(The Old Guitarist) Bilim insanlarının ve sanatçıların uğrak noktası haline gelmiş bir yer olan Paris, sanatın zengin içeriğiyle hüküm sürdüğü ve her akımdan sanatçının bulunduğu önemli bir konumda yer almaktaydı. Picasso, Paris’te daha çok yoksul kesimin yaşadığı bir yer olan Montmartre’da yaşamaya karar verdiğinde henüz on dokuz yaşındaydı.
Alışma zamanları zorlu geçse ’de, orada bir yer edinerek başarıya ulaşmış, ancak kendi üslubunu zamanla oluşturacağından habersiz bir yaşam sürmekteydi. Kendine has bir üslup oluşturması, Paris’e onunla birlikte gelen ve aynı zamanda Montmartre’da aynı odayı paylaştığı yakın arkadaşı Casagemas’ın, karşılık bulamadığı aşkından dolayı intiharıyla şekillenmiştir. O dönemde, yaşamında üstesinden gelmeye çalıştığı zorlukların gün yüzüne çıktığı bir anı yaşamaktadır.

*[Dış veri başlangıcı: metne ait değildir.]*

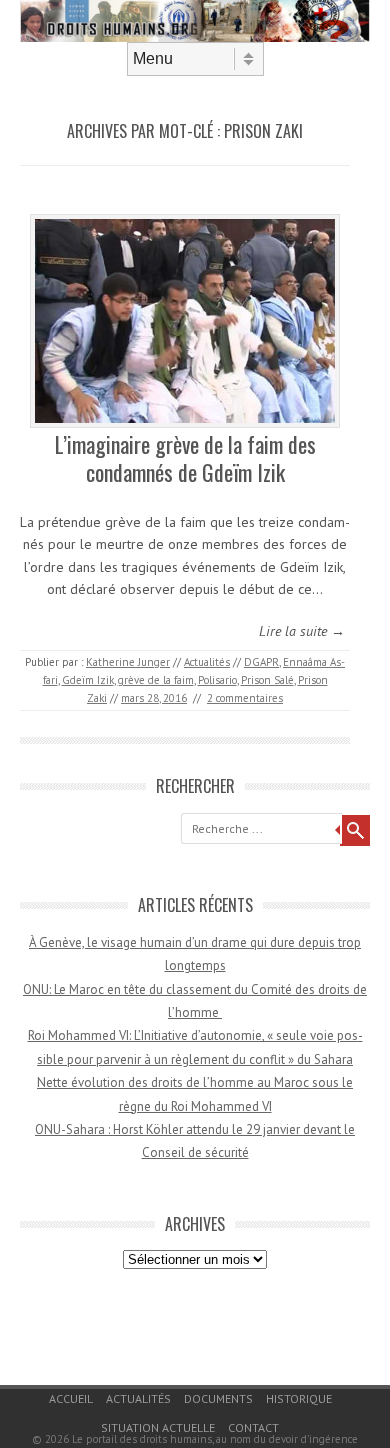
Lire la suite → (302, 631)
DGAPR (261, 662)
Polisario (217, 680)
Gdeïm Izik (88, 680)
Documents (218, 1398)
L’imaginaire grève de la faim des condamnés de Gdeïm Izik (185, 458)
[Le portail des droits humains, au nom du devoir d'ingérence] (195, 37)
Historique (299, 1398)
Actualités (207, 662)
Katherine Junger (128, 662)
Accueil (71, 1398)
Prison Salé (267, 680)
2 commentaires (245, 698)
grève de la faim (156, 680)
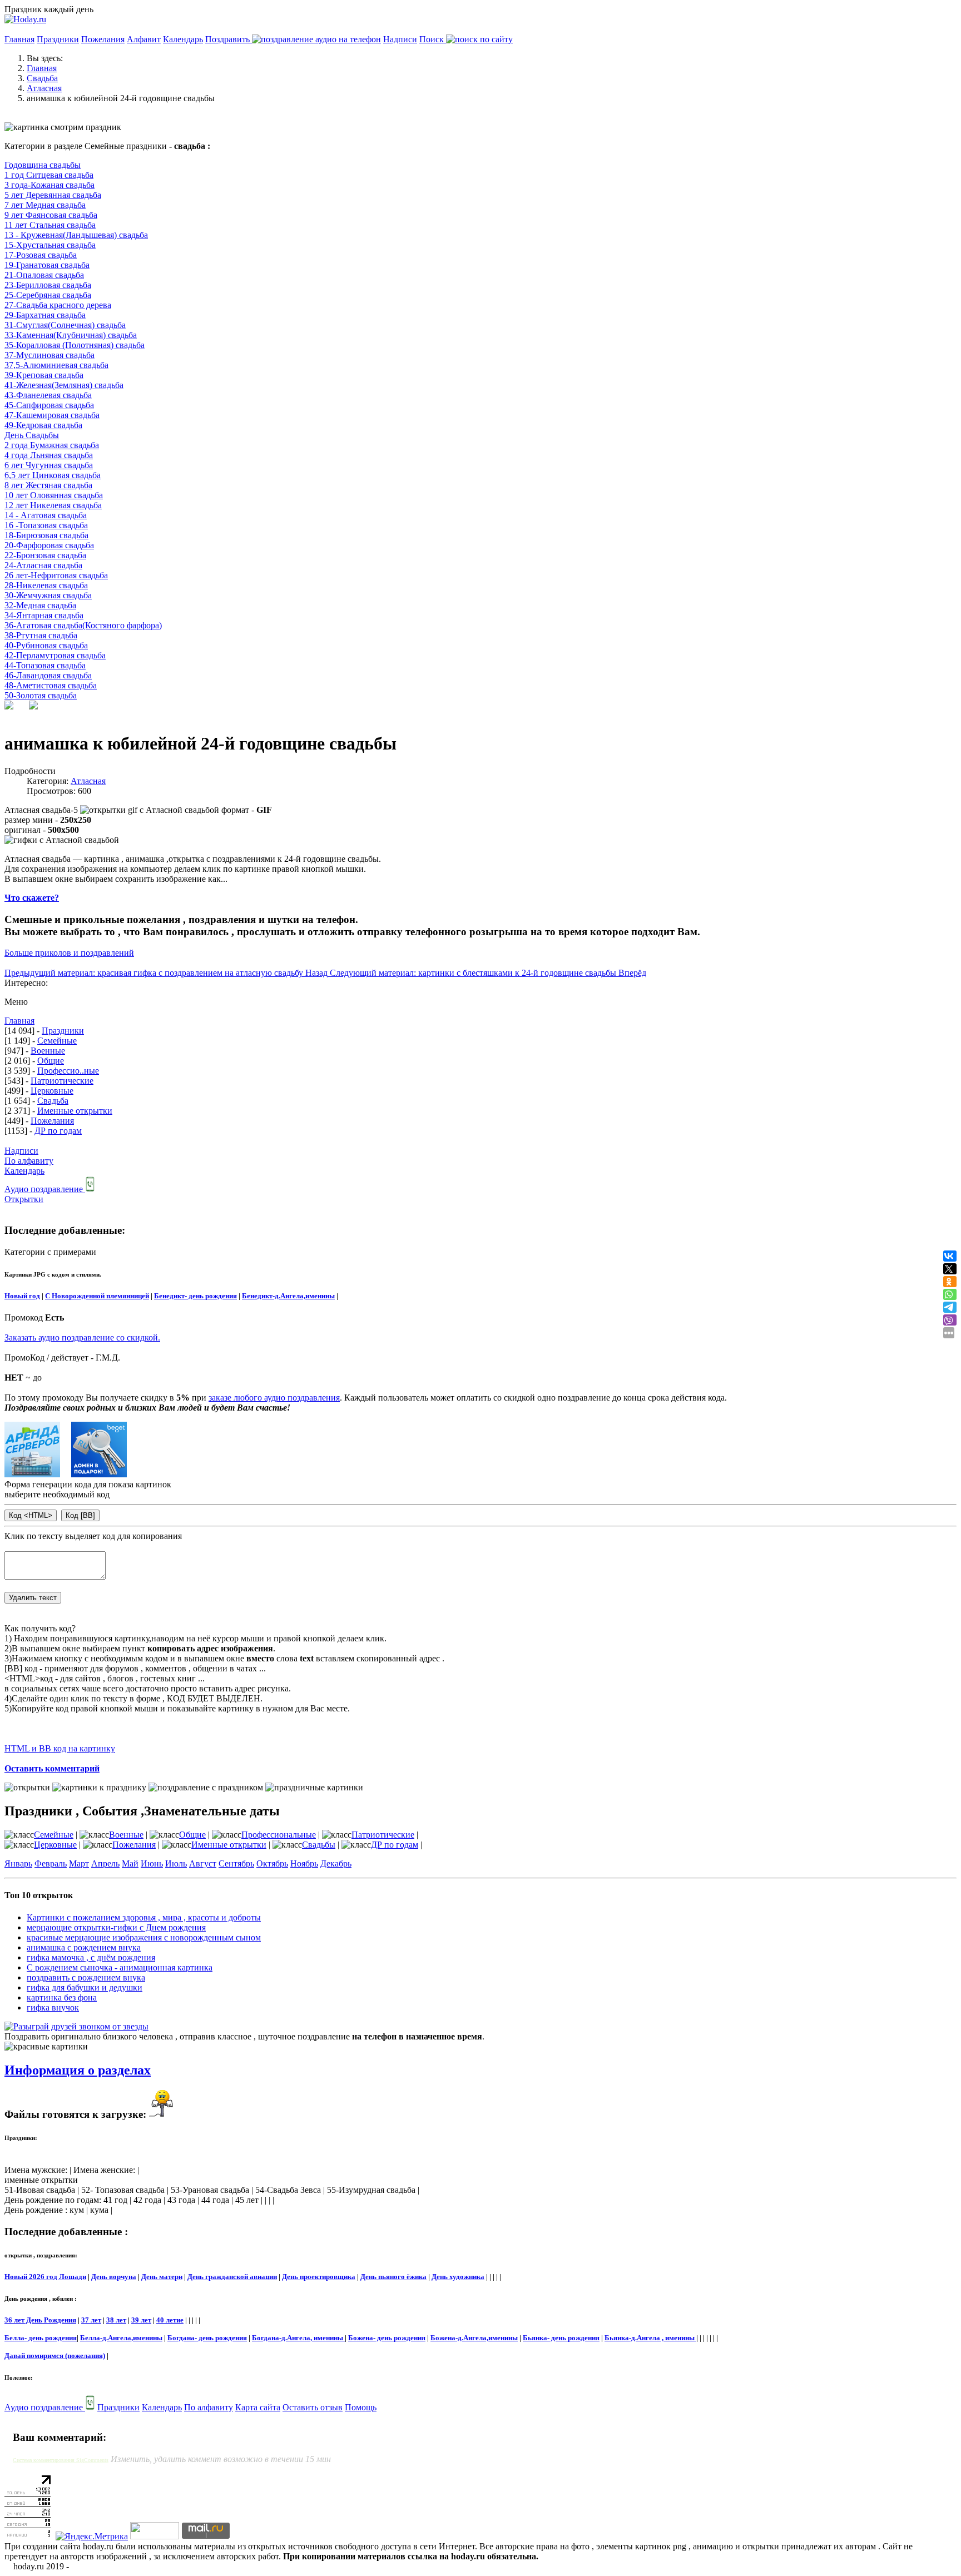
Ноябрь (304, 1863)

Yoksulluğun pençesinde yaşam mücadelesi verirken, ötekileştirilmesiyle yaşamaya çalıştığı yerde kendini kabul ettirme durumuyla da karşı karşıya kalmıştır. Bu durumlar yakın arkadaşının acı kaybıyla birleştiğinde duygusal çöküşü sonuna kadar hissettiği bir dönem olmasının yanı sıra, kendi hüznünün ‘’Mavi Akım’’ adıyla yepyeni bir tarz ortaya koymasıyla bambaşka bir boyut kazanacaktır.
Bu dönem eserlerinde Picasso tamamen kendi beğenisini temel almıştır. Toplumsal oluşumdan ziyade insan odaklı bir yaklaşımı benimseyerek kişinin kendi kabuğundaki içsel dünyasını sergilemiştir. Resimlerinde ortamı geri plana atarak, kişi veya kişilerin yaşamlarında baş gösteren çaresizliği, acıyı, ait olamama hissiyatının verdiği kederi yansıtmayı amaçlamıştır. Mavi dönem eserleri,1901 yılı ile birlikte başlamış olup 1904 yılına dek mavi ve tonlarının oluşturduğu buğunun etkisi altında şekillenmiştir.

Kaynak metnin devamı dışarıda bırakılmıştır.